— REQUIRED ACTION —
Write out again, exactly, the lines of the listing below from the first one through the one that contains "Reacties posten (Atom) (915, 950)", and no other lines.
┏━━
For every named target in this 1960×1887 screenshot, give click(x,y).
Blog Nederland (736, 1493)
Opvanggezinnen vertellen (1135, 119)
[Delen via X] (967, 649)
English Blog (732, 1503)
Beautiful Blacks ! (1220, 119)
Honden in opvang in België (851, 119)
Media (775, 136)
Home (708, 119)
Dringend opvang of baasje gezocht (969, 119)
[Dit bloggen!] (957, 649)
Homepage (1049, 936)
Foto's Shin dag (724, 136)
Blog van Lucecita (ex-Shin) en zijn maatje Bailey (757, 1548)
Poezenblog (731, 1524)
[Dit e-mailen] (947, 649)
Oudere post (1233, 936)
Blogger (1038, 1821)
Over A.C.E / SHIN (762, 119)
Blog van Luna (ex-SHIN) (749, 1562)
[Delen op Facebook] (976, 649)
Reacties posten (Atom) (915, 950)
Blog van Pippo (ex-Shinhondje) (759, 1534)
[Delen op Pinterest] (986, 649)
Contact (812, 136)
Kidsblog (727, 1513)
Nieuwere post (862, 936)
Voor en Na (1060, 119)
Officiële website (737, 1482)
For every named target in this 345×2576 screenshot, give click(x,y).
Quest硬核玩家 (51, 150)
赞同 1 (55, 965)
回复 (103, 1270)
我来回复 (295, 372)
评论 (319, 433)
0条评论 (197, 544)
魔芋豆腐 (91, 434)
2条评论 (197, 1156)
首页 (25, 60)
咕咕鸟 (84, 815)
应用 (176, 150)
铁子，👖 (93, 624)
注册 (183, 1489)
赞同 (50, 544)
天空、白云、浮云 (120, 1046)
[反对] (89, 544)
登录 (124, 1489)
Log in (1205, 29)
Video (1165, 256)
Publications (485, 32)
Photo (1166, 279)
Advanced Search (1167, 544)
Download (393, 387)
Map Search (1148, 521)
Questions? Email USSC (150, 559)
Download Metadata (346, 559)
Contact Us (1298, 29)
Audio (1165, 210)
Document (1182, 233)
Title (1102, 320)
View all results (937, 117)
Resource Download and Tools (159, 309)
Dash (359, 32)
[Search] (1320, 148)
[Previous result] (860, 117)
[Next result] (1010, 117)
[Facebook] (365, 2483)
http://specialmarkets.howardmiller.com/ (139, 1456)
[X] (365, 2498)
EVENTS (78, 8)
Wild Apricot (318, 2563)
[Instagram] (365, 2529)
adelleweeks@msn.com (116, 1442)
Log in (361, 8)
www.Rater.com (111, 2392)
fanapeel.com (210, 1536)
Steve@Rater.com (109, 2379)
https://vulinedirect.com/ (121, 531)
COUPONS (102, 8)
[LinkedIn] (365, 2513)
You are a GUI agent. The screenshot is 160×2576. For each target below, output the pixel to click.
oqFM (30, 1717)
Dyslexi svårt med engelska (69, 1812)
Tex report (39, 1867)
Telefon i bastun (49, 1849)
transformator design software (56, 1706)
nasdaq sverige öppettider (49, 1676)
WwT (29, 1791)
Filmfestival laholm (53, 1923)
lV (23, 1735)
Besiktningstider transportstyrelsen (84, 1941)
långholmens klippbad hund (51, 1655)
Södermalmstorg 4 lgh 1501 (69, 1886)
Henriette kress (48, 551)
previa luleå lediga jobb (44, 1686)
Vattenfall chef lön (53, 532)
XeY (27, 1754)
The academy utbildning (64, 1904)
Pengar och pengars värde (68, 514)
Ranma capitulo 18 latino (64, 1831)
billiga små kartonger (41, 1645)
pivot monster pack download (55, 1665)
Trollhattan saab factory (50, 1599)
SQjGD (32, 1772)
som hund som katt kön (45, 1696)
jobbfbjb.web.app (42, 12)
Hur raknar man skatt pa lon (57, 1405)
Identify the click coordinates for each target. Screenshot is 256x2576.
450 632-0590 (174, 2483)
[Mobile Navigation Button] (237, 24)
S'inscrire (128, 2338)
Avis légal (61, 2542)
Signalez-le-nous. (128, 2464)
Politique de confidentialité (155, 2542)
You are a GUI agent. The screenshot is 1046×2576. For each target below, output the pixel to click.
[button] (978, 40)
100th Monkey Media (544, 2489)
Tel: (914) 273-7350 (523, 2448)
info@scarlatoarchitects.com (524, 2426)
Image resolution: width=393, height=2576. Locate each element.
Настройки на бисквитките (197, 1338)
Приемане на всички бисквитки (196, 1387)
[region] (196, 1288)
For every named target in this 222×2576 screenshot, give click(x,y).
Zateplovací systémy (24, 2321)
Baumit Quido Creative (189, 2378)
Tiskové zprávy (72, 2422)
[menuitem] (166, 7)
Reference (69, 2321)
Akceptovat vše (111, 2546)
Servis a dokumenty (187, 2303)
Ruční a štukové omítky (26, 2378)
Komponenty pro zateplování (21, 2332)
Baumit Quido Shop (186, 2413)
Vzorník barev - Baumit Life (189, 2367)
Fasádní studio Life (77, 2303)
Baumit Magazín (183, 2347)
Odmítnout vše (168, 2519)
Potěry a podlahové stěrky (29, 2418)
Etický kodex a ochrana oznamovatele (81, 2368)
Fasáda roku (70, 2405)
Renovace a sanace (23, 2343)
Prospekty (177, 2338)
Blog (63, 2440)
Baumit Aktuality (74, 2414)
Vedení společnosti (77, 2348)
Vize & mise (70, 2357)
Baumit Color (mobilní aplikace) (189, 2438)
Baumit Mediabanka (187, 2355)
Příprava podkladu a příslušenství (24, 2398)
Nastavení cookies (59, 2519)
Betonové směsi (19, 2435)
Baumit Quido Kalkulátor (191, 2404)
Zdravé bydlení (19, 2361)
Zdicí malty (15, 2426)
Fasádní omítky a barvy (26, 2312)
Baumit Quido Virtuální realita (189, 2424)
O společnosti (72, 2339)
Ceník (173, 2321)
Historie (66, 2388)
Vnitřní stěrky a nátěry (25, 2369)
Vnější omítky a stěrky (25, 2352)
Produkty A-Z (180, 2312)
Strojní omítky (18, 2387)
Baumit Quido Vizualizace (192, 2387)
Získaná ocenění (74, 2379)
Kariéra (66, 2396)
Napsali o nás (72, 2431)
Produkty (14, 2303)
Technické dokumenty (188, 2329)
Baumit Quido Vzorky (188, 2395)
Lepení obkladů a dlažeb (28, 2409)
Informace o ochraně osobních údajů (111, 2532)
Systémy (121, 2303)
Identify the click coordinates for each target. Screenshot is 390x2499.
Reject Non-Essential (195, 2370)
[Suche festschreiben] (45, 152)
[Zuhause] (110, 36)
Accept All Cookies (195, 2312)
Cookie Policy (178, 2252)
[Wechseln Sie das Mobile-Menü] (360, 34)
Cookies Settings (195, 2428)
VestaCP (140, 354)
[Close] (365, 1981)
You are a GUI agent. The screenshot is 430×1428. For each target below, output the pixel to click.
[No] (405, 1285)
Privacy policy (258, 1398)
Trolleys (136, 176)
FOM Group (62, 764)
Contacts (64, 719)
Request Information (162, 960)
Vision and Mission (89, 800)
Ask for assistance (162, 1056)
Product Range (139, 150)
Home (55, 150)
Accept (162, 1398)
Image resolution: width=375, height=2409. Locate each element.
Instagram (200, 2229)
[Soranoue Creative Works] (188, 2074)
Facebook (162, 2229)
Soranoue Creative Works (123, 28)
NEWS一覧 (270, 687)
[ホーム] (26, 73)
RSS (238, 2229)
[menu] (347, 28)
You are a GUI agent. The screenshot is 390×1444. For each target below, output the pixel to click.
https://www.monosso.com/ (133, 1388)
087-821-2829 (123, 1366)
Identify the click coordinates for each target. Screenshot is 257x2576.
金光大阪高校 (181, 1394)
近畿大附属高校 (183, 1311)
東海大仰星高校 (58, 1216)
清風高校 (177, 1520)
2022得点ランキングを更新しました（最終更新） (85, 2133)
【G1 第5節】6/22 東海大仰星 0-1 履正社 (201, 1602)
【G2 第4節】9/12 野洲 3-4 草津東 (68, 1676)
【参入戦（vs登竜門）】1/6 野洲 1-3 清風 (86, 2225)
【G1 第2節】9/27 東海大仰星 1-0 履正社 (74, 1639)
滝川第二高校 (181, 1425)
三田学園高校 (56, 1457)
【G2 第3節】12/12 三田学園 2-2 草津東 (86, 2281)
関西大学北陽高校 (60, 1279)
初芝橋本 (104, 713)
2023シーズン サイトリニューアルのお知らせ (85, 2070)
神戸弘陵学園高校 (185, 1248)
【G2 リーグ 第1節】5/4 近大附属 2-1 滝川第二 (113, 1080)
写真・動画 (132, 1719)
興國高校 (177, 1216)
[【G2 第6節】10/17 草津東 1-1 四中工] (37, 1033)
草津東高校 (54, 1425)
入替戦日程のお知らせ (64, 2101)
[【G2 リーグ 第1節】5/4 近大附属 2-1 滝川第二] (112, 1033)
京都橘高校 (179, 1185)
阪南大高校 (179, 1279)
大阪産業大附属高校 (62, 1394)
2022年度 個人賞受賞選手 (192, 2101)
┗━━
— RESULT OF THIS TASK —
For every named target in this 1960×1887 screenshot, give click(x,y).
Blog Nederland (736, 1493)
Opvanggezinnen vertellen (1135, 119)
[Delen via X] (967, 649)
English Blog (732, 1503)
Beautiful Blacks ! (1220, 119)
Honden in opvang in België (851, 119)
Media (775, 136)
Home (708, 119)
Dringend opvang of baasje gezocht (969, 119)
[Dit bloggen!] (957, 649)
Homepage (1049, 936)
Foto's Shin dag (724, 136)
Blog van Lucecita (ex-Shin) en zijn maatje Bailey (757, 1548)
Poezenblog (731, 1524)
[Dit e-mailen] (947, 649)
Oudere post (1233, 936)
Blogger (1038, 1821)
Over A.C.E / SHIN (762, 119)
Blog van Luna (ex-SHIN) (749, 1562)
[Delen op Facebook] (976, 649)
Reacties posten (Atom) (915, 950)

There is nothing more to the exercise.